Read in the sample sheet file SampleSheet.csv, update the SampleProject and SampleID for lanes 1 and 8, and write the updated sample sheet to the file SampleSheet2.csv:
```
prep_sample_sheet.py -o SampleSheet2.csv --set-project=1,8:Control \
     --set-id=1:PhiX_10pM --set-id=8:PhiX_12pM SampleSheet.csv
```
Automatically fix spaces and duplicated sampleID/sampleProject combinations and write out to SampleSheet3.csv:
```
prep_sample_sheet.py --fix-spaces --fix-duplicates \
     -o SampleSheet3.csv SampleSheet.csv
```

report_barcodes.py¶

Examine barcode sequences from one or more Fastq files and report the most prevalent. Sequences will be pooled from all specified Fastqs before being analysed.

Usage:

report_barcodes.py FASTQ [FASTQ...]

Options:

--cutoff=CUTOFF¶: Minimum number of times a barcode sequence must appear to be reported (default is 1000000)

rsync_seq_data.py¶

Rsync sequencing data to archive location, inserting the correct ‘year’ and ‘platform’ subdirectories.

Usage:

rsync_seq_data.py [OPTIONS] DIR BASE_DIR

Wrapper to rsync sequencing data: DIR will be rsync’ed to a subdirectory of BASE_DIR constructed from the year and platform i.e. BASE_DIR/YEAR/PLATFORM/. YEAR will be the current year (over-ride using the –year option), PLATFORM will be inferred from the DIR name (over-ride using the –platform option). The output from rsync is written to a file rsync.DIR.log.

Options:

--platform=PLATFORM¶: explicitly specify the sequencer type

--year=YEAR¶: explicitly specify the year (otherwise current year is assumed)

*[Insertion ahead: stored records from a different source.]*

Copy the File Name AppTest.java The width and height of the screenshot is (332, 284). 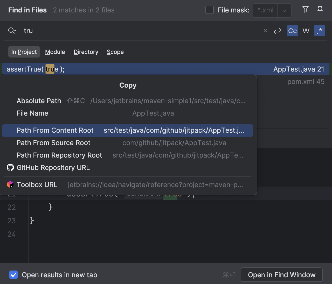tap(32, 113)
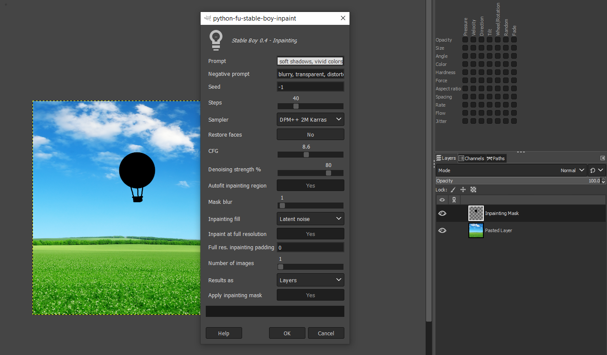
Task: Adjust the CFG slider
Action: tap(306, 154)
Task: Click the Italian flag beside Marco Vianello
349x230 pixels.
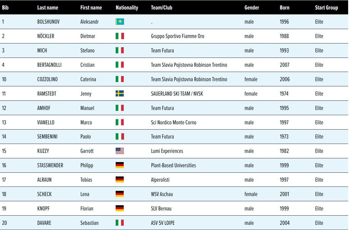Action: [120, 122]
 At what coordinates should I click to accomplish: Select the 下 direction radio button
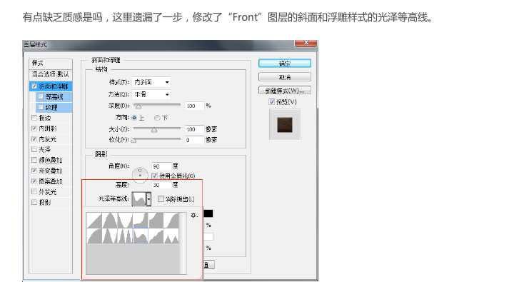click(x=156, y=118)
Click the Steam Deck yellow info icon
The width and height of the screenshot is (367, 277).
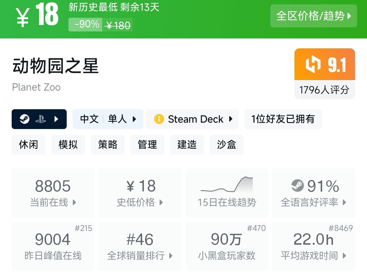(159, 119)
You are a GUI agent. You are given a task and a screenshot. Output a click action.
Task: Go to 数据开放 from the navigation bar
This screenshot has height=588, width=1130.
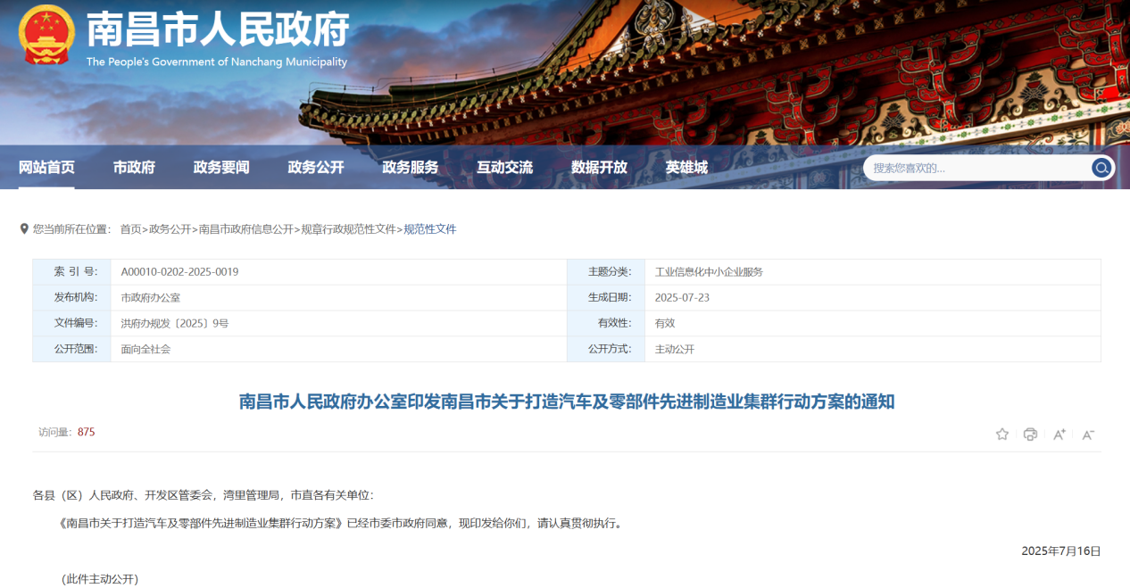[598, 167]
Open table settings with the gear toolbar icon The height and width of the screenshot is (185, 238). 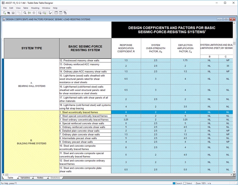click(x=34, y=13)
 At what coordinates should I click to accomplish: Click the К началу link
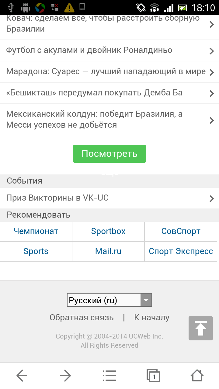point(152,318)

--dry-run¶: run rsync with --dry-run option

--chmod=CHMOD¶: change file permissions using --chmod option of rsync (e.g ‘u-w,g-w,o-w’)

--exclude=EXCLUDE_PATTERN¶: specify a pattern which will exclude any matching files or directories from the rsync

--mirror¶: mirror the source directory at the destination (update files that have changed and remove any that have been deleted i.e. rsync –delete-after)

--no-log¶: write rsync output directly stdout, don’t create a log file

verify_paired.py¶

Utility to verify that two fastq files form an R1/R2 pair.

Usage:

verify_paired.py OPTIONS R1.fastq R2.fastq

Check that read headers for R1 and R2 fastq files are in agreement, and that the files form an R1/2 pair.